Ammirando tutte le bellezze storiche, architettoniche, religiose della interessantissima Repubblica di Malta, capita spesso di vedere più di una scritta che ricorda il lavoro e l’operato di Vincenzo Labini, bitontino doc, che della più piccola isola del Mediterraneo è stato vescovo.
Labini, in realtà, è soltanto uno dei 41 (sì, avete capito bene, 41) legami che la città dell’olio ha con Valletta e Malta in generale, fino a fine ‘700 dominate dalla presenza dei Cavalieri dell’Ordine di san Giovanni (non si può non restare a bocca aperta visitando la Concattedrale a loro dedicata), poi nel 1798 cedute a Napoleone mentre si recava in Egitto, e quindi agli inglesi, dai quali si sono distaccate nel 1964.
Ebbene, proprio 41 sono stati i rappresentanti provenienti dal ceto nobile di Bitonto a far parte dei Cavalieri di Malta. Ce lo ricordano Michele Muschitiello e Laura Fano nel libro “Bitontini alla corte del principe di Malta” (Edizioni Raffaello, 2016) nel quale si traccia la biografia di quattro di loro: Giandonato Rogadeo, Antonio Planelli, Carmine Sylos, e proprio Vincenzo Labini.
E la sua figura, tra i numerosi vescovi che hanno guidato la diocesi maltese durante il dominio dei Cavalieri, spicca fra tutte.
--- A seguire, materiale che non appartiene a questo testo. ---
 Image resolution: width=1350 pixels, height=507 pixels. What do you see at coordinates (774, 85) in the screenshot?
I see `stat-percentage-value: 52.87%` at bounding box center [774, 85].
Perché, durante i suoi 27 anni di episcopato (1780-1807), ha dovuto tenacemente combattere contro l’indifferenza nella quale era caduta l’aristocrazia maltese, cercando, quindi, di reinculcare quel spirito religioso attivo che sull’isola non è mai mancato, ma che si stava perdendo. Oltre che con tre momenti storici importanti nella storia della piccola isola: il declino del governo dell’Ordine, la presenza francese e quindi quella inglese.
Nasce il 28 aprile 1735 dal nobile Fabio Labini e donna Lucrezia Scaraggi. Fin dai primissimi anni, mostra una profonda inclinazione per gli studi, la lettura della vita dei santi, e sceglie una vita di povertà e pietà.
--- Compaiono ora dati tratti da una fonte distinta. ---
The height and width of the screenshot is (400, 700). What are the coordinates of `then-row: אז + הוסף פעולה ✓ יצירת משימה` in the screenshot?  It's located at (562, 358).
A 16 anni comincia il noviziato, e a 23 diventa priore nella chiesa di san Giovanni Laterano a Roma, anche se la prima importante esperienza di eloquente predicatore la compie nella chiesa di Santa Maria degli Angeli, seguita poi da quella di docente di Teologia alla Casa degli apostoli di Napoli.
Sempre in Campania, ma a Capua, gli viene conferita la Cappellania conventuale dell’Ordine di san Giovanni, e il 19 giugno 1780 diventa nuovo vescovo di Malta, prendendo il posto di don Giovanni Pellerano, che aveva lasciato l’isola.
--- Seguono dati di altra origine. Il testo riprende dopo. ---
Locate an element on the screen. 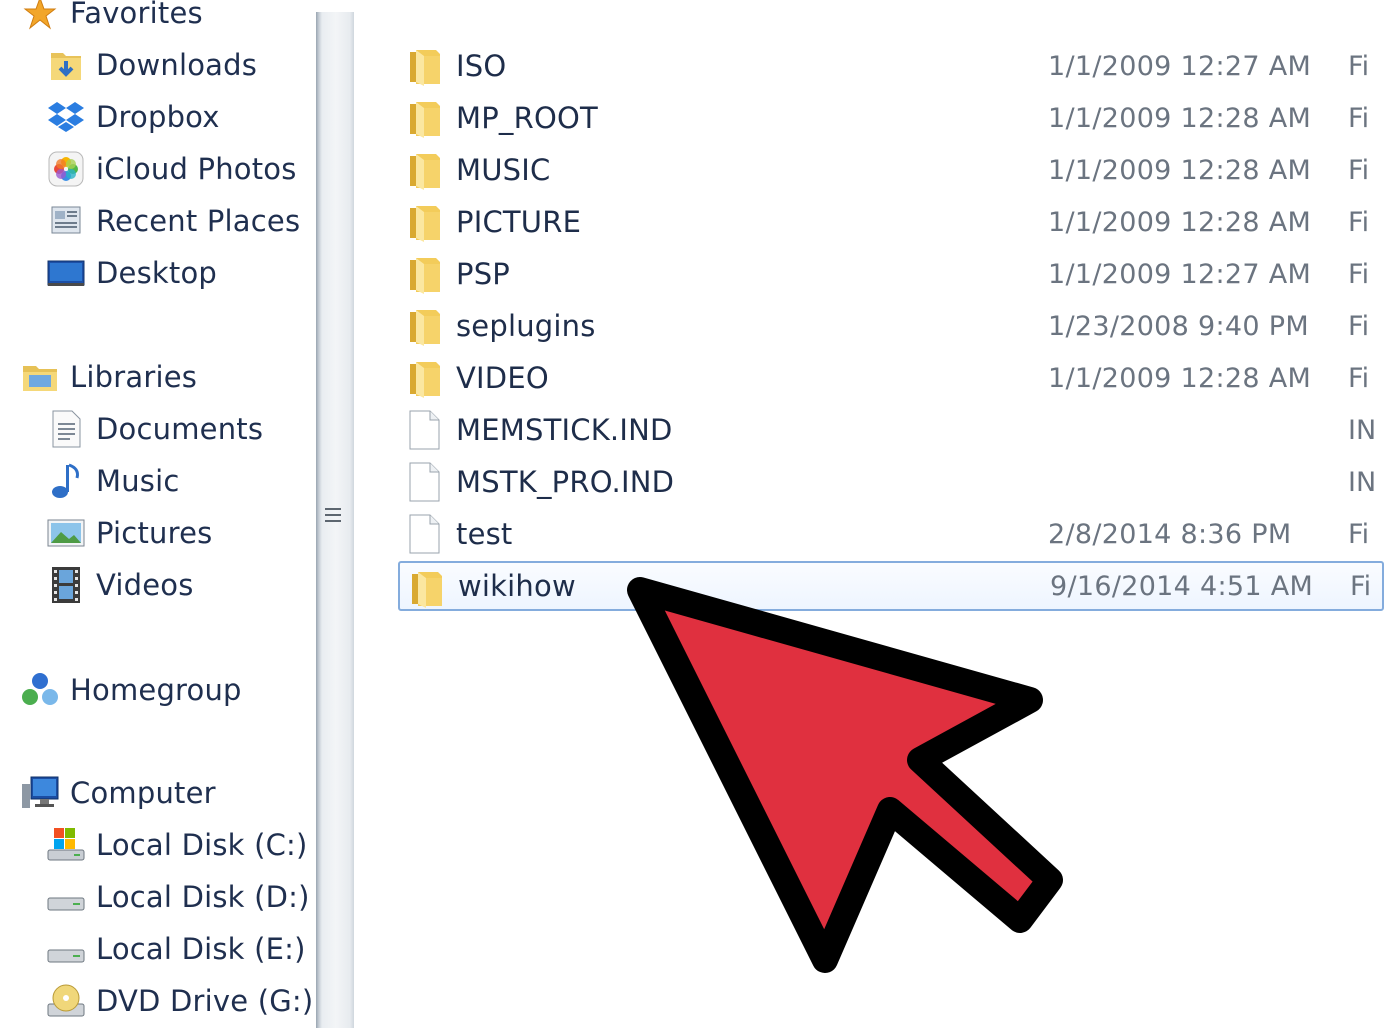  file-name: wikihow is located at coordinates (517, 586).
Una volta preso possesso della diocesi, Labini trova un disordine terribile e perciò decide subito di attuare importanti riforme come l’allontanamento dei meno istruiti dal Tribunale di penitenza, l’istituzione di conferenze settimanali per l’indottrinamento comune, la diffusione dell’istruzione cristiana, lo sradicamento degli abusi, la fine del monopolio nobiliare sulle prebende canonicali. Rivolge l’attenzione alla formazione dei candidati al sacerdozio maltese, applica alla lettera i dettami del Concilio di Trento, e consacra un numero elevatissimo di chiese e monasteri.
Dopo il delicato periodo della presenza francese, la rivolta dei maltesi aiutati dagli Inglesi per scacciarla, e il successivo dominio anglosassone, l’ultima apparizione pubblica di Vincenzo Labini è datata 29 aprile 1807, quando incontra gli allievi e il clero.
Il giorno dopo, infatti, è colpito da un ennesimo attacco acuto di apoplessia e deve cedere all’insufficienza cardiaca.
È sepolto nella cattedrale di Mdina (come egli stesso scrive nel testamento datato 1803), la vecchia capitale di Malta, e al suo funerale partecipa una folla immensa.
La sua tomba è sigillata con una semplice lastra mormorea, pochi ornamenti e lo stemma della famiglia Labini.
A sottolineare la grandezza e l’importanza del suo operato, a Malta esistono una piazza e una strada a lui dedicate.